Almanya’da seçim: Popülizm ve suni gündemler
Erken seçim kararının ardından Almanya, 23 Şubat’ta sandığa gidiyor. Şansölye Merkel’in ardından beklenen performansı gösteremeyen Scholz koalisyonu için zorlu geçeceği öngörülen seçim, yalnızca Alman toplumu açısından değil Avrupa Birliği’nin geleceği başta olmak üzere bölgesel ve uluslararası dengeler bakımından da merak uyandırıyor.
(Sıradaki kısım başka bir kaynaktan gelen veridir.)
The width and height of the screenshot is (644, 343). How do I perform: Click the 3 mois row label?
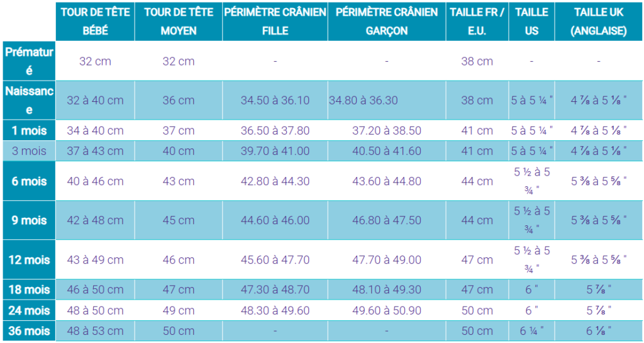coord(29,151)
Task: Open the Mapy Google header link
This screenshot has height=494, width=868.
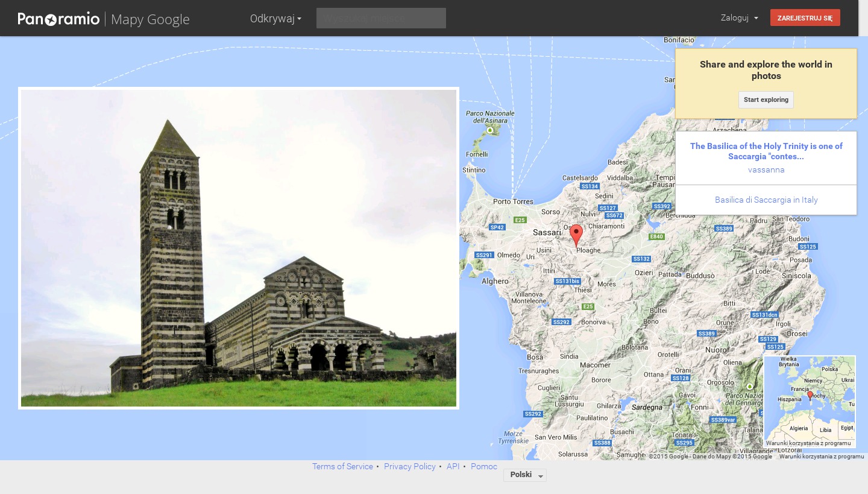Action: pyautogui.click(x=150, y=19)
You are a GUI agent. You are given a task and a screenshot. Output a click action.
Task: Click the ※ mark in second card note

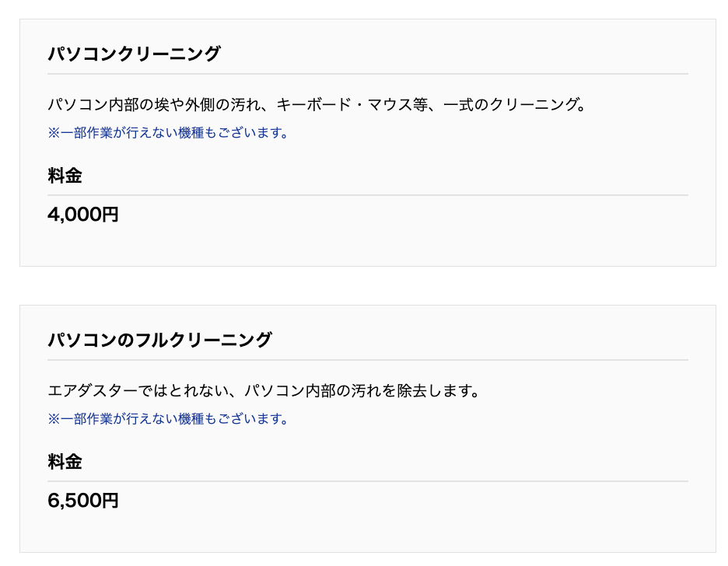[x=54, y=419]
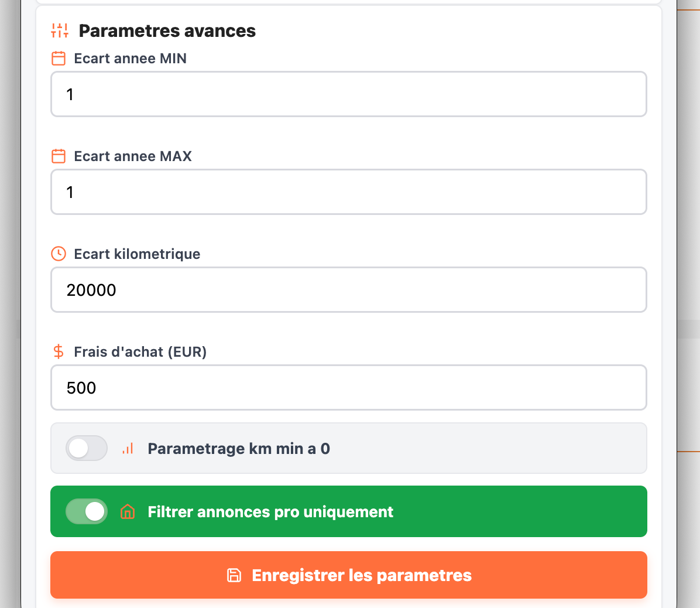The width and height of the screenshot is (700, 608).
Task: Focus the Ecart annee MIN input field
Action: coord(349,94)
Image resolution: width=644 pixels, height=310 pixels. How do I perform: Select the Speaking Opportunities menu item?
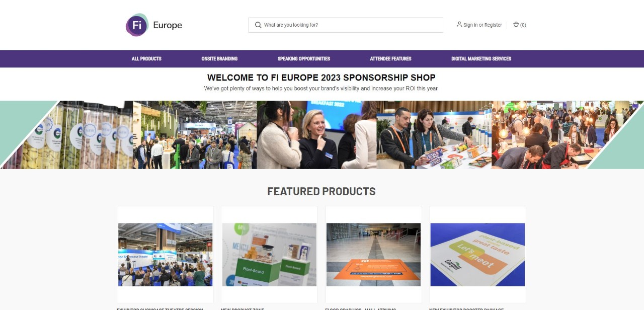click(304, 59)
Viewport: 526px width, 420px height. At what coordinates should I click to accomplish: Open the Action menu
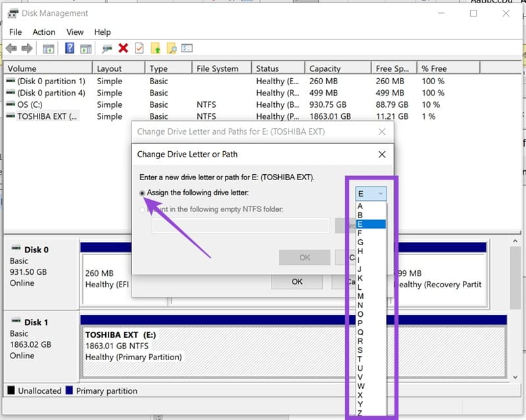pyautogui.click(x=43, y=32)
Zira Almanya’da seçim süreci iki ayrı açıdan dikkat çekiyor. Bunlardan ilki; ortalama Alman toplumunun gündemi ile siyasi partilerin gündemi arasında oluşan farkın dikkat çekici seviyede olmasıdır. Yapılan araştırmalara yansıdığı kadarıyla, vatandaşın gündeminde daha ziyade ekonomik sorunlar yer alırken siyasi partilerin gündeminde ise güvenlikçi politikalar öne çıkıyor. Toplumu temsil konumundaki siyasi partiler niçin vatandaşın gündemini değil de kendi gündemini öne çıkartıyor sorusu esasında Alman siyasetinin işlevsizleşen, tıkanan yapısının tartışılmasına imkân sunuyor. Diğer bir ifadeyle, gerçek sorunlara çözüm üretemeyen siyasetin, suni problemler oluşturarak var olan açığını gizlemeye çalıştığı şeklinde bir okuma yapmak mümkün hale geliyor.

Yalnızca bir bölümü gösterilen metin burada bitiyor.